── MATERIAL TO PROCESS

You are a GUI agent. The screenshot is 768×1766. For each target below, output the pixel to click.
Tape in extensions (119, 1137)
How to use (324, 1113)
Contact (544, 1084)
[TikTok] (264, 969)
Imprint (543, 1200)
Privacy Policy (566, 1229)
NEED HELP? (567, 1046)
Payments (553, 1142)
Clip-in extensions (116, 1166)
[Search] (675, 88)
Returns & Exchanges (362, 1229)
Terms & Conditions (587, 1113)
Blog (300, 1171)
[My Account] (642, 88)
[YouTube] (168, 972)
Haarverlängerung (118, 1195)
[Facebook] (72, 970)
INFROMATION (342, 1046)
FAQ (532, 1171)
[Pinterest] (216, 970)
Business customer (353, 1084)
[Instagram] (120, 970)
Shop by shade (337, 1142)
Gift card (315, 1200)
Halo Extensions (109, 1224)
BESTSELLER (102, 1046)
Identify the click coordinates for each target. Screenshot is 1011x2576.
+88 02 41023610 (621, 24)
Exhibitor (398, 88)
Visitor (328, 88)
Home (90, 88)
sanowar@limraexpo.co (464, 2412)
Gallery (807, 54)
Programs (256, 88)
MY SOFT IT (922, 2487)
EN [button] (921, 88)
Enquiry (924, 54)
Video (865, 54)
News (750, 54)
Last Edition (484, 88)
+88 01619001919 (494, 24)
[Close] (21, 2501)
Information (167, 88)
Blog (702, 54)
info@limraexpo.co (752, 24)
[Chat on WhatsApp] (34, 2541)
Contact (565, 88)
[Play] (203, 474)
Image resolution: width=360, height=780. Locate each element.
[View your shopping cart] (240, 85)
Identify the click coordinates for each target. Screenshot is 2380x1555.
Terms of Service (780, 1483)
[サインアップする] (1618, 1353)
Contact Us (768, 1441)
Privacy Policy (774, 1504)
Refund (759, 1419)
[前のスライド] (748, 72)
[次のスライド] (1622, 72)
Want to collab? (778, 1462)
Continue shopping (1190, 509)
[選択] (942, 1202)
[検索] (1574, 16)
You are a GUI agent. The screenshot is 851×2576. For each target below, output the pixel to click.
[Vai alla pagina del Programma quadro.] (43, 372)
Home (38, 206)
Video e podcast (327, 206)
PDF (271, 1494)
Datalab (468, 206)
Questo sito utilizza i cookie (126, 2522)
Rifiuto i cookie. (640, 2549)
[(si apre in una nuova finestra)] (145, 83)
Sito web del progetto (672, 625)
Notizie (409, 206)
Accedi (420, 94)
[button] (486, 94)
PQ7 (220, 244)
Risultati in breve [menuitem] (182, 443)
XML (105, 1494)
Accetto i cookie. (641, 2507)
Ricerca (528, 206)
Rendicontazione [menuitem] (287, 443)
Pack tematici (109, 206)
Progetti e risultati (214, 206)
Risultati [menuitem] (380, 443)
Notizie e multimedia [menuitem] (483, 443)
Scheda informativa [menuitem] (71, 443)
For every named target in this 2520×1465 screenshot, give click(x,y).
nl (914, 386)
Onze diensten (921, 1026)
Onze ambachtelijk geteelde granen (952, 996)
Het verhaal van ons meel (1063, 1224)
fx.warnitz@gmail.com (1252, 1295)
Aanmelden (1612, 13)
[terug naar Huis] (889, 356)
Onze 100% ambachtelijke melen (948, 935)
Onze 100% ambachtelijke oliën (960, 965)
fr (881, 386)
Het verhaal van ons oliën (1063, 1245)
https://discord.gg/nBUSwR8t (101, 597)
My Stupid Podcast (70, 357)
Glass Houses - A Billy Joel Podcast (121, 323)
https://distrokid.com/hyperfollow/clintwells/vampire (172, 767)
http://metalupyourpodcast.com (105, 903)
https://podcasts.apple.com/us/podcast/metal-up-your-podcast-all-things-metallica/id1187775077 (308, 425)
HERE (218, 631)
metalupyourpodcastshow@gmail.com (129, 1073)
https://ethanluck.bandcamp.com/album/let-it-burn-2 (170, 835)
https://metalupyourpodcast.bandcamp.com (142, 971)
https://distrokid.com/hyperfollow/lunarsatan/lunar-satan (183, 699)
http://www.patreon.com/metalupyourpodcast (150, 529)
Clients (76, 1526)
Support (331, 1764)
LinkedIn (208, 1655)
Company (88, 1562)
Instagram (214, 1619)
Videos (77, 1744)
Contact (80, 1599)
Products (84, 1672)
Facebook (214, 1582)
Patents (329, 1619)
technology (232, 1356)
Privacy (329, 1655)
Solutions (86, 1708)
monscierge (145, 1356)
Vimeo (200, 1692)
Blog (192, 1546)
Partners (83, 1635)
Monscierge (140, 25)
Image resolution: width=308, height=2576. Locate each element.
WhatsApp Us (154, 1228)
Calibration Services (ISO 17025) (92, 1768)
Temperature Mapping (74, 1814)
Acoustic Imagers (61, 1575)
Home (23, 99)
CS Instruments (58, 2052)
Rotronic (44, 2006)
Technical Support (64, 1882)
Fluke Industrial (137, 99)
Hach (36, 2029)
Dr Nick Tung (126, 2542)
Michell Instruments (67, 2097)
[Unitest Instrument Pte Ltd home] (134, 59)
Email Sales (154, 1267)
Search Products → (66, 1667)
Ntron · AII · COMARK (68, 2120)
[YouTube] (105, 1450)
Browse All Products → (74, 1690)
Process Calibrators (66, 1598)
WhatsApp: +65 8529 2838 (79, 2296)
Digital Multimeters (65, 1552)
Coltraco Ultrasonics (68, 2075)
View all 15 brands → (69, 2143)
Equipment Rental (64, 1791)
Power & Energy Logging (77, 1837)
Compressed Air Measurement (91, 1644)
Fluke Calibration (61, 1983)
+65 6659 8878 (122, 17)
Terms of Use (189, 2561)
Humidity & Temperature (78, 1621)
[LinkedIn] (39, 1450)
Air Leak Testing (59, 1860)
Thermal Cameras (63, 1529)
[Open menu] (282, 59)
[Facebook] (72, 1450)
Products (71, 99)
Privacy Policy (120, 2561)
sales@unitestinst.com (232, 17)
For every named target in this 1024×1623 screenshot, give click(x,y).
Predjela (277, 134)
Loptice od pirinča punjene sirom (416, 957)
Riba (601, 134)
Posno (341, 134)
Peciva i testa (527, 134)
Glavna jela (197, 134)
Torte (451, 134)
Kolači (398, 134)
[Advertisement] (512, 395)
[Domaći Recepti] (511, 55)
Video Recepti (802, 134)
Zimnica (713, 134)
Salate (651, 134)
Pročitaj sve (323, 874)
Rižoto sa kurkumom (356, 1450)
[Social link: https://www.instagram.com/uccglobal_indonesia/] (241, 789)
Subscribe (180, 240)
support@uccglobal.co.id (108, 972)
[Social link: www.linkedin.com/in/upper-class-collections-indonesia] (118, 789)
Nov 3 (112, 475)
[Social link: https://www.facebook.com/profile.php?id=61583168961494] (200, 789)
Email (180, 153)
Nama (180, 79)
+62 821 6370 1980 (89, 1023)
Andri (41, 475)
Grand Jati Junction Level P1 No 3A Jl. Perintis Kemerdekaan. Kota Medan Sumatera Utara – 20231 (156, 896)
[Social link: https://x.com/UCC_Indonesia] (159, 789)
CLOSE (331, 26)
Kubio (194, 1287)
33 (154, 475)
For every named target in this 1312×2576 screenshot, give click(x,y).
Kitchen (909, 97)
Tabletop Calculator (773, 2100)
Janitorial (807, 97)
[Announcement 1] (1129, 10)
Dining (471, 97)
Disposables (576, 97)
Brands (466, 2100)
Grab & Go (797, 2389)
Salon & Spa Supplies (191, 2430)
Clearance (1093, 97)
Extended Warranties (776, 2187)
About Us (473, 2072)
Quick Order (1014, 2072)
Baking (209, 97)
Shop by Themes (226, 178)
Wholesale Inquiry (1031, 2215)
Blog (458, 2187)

────

* [WORK TO COMPLETE]:
Go through the records and print each one exactly.

* [SOLUTION TO THIS EXERCISE]:
You are a GUI agent. The screenshot is 768×1766. For each target below, output the pixel to click.
Tape in extensions (119, 1137)
How to use (324, 1113)
Contact (544, 1084)
[TikTok] (264, 969)
Imprint (543, 1200)
Privacy Policy (566, 1229)
NEED HELP? (567, 1046)
Payments (553, 1142)
Clip-in extensions (116, 1166)
[Search] (675, 88)
Returns & Exchanges (362, 1229)
Terms & Conditions (587, 1113)
Blog (300, 1171)
[My Account] (642, 88)
[YouTube] (168, 972)
Haarverlängerung (118, 1195)
[Facebook] (72, 970)
INFROMATION (342, 1046)
FAQ (532, 1171)
[Pinterest] (216, 970)
Business customer (353, 1084)
[Instagram] (120, 970)
Shop by shade (337, 1142)
Gift card (315, 1200)
Halo Extensions (109, 1224)
BESTSELLER (102, 1046)
Identify the click coordinates for each target. Screenshot is 1011x2576.
+88 02 41023610 (621, 24)
Exhibitor (398, 88)
Visitor (328, 88)
Home (90, 88)
sanowar@limraexpo.co (464, 2412)
Gallery (807, 54)
Programs (256, 88)
MY SOFT IT (922, 2487)
EN [button] (921, 88)
Enquiry (924, 54)
Video (865, 54)
News (750, 54)
Last Edition (484, 88)
+88 01619001919 (494, 24)
[Close] (21, 2501)
Information (167, 88)
Blog (702, 54)
info@limraexpo.co (752, 24)
[Chat on WhatsApp] (34, 2541)
Contact (565, 88)
[Play] (203, 474)
Image resolution: width=360, height=780. Locate each element.
[View your shopping cart] (240, 85)
Identify the click coordinates for each target. Screenshot is 2380x1555.
Terms of Service (780, 1483)
[サインアップする] (1618, 1353)
Contact Us (768, 1441)
Privacy Policy (774, 1504)
Refund (759, 1419)
[前のスライド] (748, 72)
[次のスライド] (1622, 72)
Want to collab? (778, 1462)
Continue shopping (1190, 509)
[選択] (942, 1202)
[検索] (1574, 16)
You are a GUI agent. The screenshot is 851×2576. For each target below, output the pixel to click.
[Vai alla pagina del Programma quadro.] (43, 372)
Home (38, 206)
Video e podcast (327, 206)
PDF (271, 1494)
Datalab (468, 206)
Questo sito utilizza i cookie (126, 2522)
Rifiuto i cookie. (640, 2549)
[(si apre in una nuova finestra)] (145, 83)
Sito web del progetto (672, 625)
Notizie (409, 206)
Accedi (420, 94)
[button] (486, 94)
PQ7 (220, 244)
Risultati in breve [menuitem] (182, 443)
XML (105, 1494)
Accetto i cookie. (641, 2507)
Ricerca (528, 206)
Rendicontazione [menuitem] (287, 443)
Pack tematici (109, 206)
Progetti e risultati (214, 206)
Risultati [menuitem] (380, 443)
Notizie e multimedia [menuitem] (483, 443)
Scheda informativa [menuitem] (71, 443)
For every named target in this 2520×1465 screenshot, give click(x,y).
nl (914, 386)
Onze diensten (921, 1026)
Onze ambachtelijk geteelde granen (952, 996)
Het verhaal van ons meel (1063, 1224)
fx.warnitz@gmail.com (1252, 1295)
Aanmelden (1612, 13)
[terug naar Huis] (889, 356)
Onze 100% ambachtelijke melen (948, 935)
Onze 100% ambachtelijke oliën (960, 965)
fr (881, 386)
Het verhaal van ons oliën (1063, 1245)
https://discord.gg/nBUSwR8t (101, 597)
My Stupid Podcast (70, 357)
Glass Houses - A Billy Joel Podcast (121, 323)
https://distrokid.com/hyperfollow/clintwells/vampire (172, 767)
http://metalupyourpodcast.com (105, 903)
https://podcasts.apple.com/us/podcast/metal-up-your-podcast-all-things-metallica/id1187775077 (308, 425)
HERE (218, 631)
metalupyourpodcastshow@gmail.com (129, 1073)
https://ethanluck.bandcamp.com/album/let-it-burn-2 (170, 835)
https://metalupyourpodcast.bandcamp.com (142, 971)
https://distrokid.com/hyperfollow/lunarsatan/lunar-satan (183, 699)
http://www.patreon.com/metalupyourpodcast (150, 529)
Clients (76, 1526)
Support (331, 1764)
LinkedIn (208, 1655)
Company (88, 1562)
Instagram (214, 1619)
Videos (77, 1744)
Contact (80, 1599)
Products (84, 1672)
Facebook (214, 1582)
Patents (329, 1619)
technology (232, 1356)
Privacy (329, 1655)
Solutions (86, 1708)
monscierge (145, 1356)
Vimeo (200, 1692)
Blog (192, 1546)
Partners (83, 1635)
Monscierge (140, 25)
Image resolution: width=308, height=2576. Locate each element.
WhatsApp Us (154, 1228)
Calibration Services (ISO 17025) (92, 1768)
Temperature Mapping (74, 1814)
Acoustic Imagers (61, 1575)
Home (23, 99)
CS Instruments (58, 2052)
Rotronic (44, 2006)
Technical Support (64, 1882)
Fluke Industrial (137, 99)
Hach (36, 2029)
Dr Nick Tung (126, 2542)
Michell Instruments (67, 2097)
[Unitest Instrument Pte Ltd home] (134, 59)
Email Sales (154, 1267)
Search Products → (66, 1667)
Ntron · AII · COMARK (68, 2120)
[YouTube] (105, 1450)
Browse All Products → (74, 1690)
Process Calibrators (66, 1598)
WhatsApp: +65 8529 2838 (79, 2296)
Digital Multimeters (65, 1552)
Coltraco Ultrasonics (68, 2075)
View all 15 brands → (69, 2143)
Equipment Rental (64, 1791)
Power & Energy Logging (77, 1837)
Compressed Air Measurement (91, 1644)
Fluke Calibration (61, 1983)
+65 6659 8878 (122, 17)
Terms of Use (189, 2561)
Humidity & Temperature (78, 1621)
[LinkedIn] (39, 1450)
Air Leak Testing (59, 1860)
Thermal Cameras (63, 1529)
[Open menu] (282, 59)
[Facebook] (72, 1450)
Products (71, 99)
Privacy Policy (120, 2561)
sales@unitestinst.com (232, 17)
For every named target in this 1024×1623 screenshot, give click(x,y).
Predjela (277, 134)
Loptice od pirinča punjene sirom (416, 957)
Riba (601, 134)
Posno (341, 134)
Peciva i testa (527, 134)
Glavna jela (197, 134)
Torte (451, 134)
Kolači (398, 134)
[Advertisement] (512, 395)
[Domaći Recepti] (511, 55)
Video Recepti (802, 134)
Zimnica (713, 134)
Salate (651, 134)
Pročitaj sve (323, 874)
Rižoto sa kurkumom (356, 1450)
[Social link: https://www.instagram.com/uccglobal_indonesia/] (241, 789)
Subscribe (180, 240)
support@uccglobal.co.id (108, 972)
[Social link: www.linkedin.com/in/upper-class-collections-indonesia] (118, 789)
Nov 3 (112, 475)
[Social link: https://www.facebook.com/profile.php?id=61583168961494] (200, 789)
Email (180, 153)
Nama (180, 79)
+62 821 6370 1980 (89, 1023)
Andri (41, 475)
Grand Jati Junction Level P1 No 3A Jl. Perintis Kemerdekaan. Kota Medan Sumatera Utara – 20231 (156, 896)
[Social link: https://x.com/UCC_Indonesia] (159, 789)
CLOSE (331, 26)
Kubio (194, 1287)
33 (154, 475)
For every named target in this 1312×2576 screenshot, give click(x,y).
Kitchen (909, 97)
Tabletop Calculator (773, 2100)
Janitorial (807, 97)
[Announcement 1] (1129, 10)
Dining (471, 97)
Disposables (576, 97)
Brands (466, 2100)
Grab & Go (797, 2389)
Salon & Spa Supplies (191, 2430)
Clearance (1093, 97)
Extended Warranties (776, 2187)
About Us (473, 2072)
Quick Order (1014, 2072)
Baking (209, 97)
Shop by Themes (226, 178)
Wholesale Inquiry (1031, 2215)
Blog (458, 2187)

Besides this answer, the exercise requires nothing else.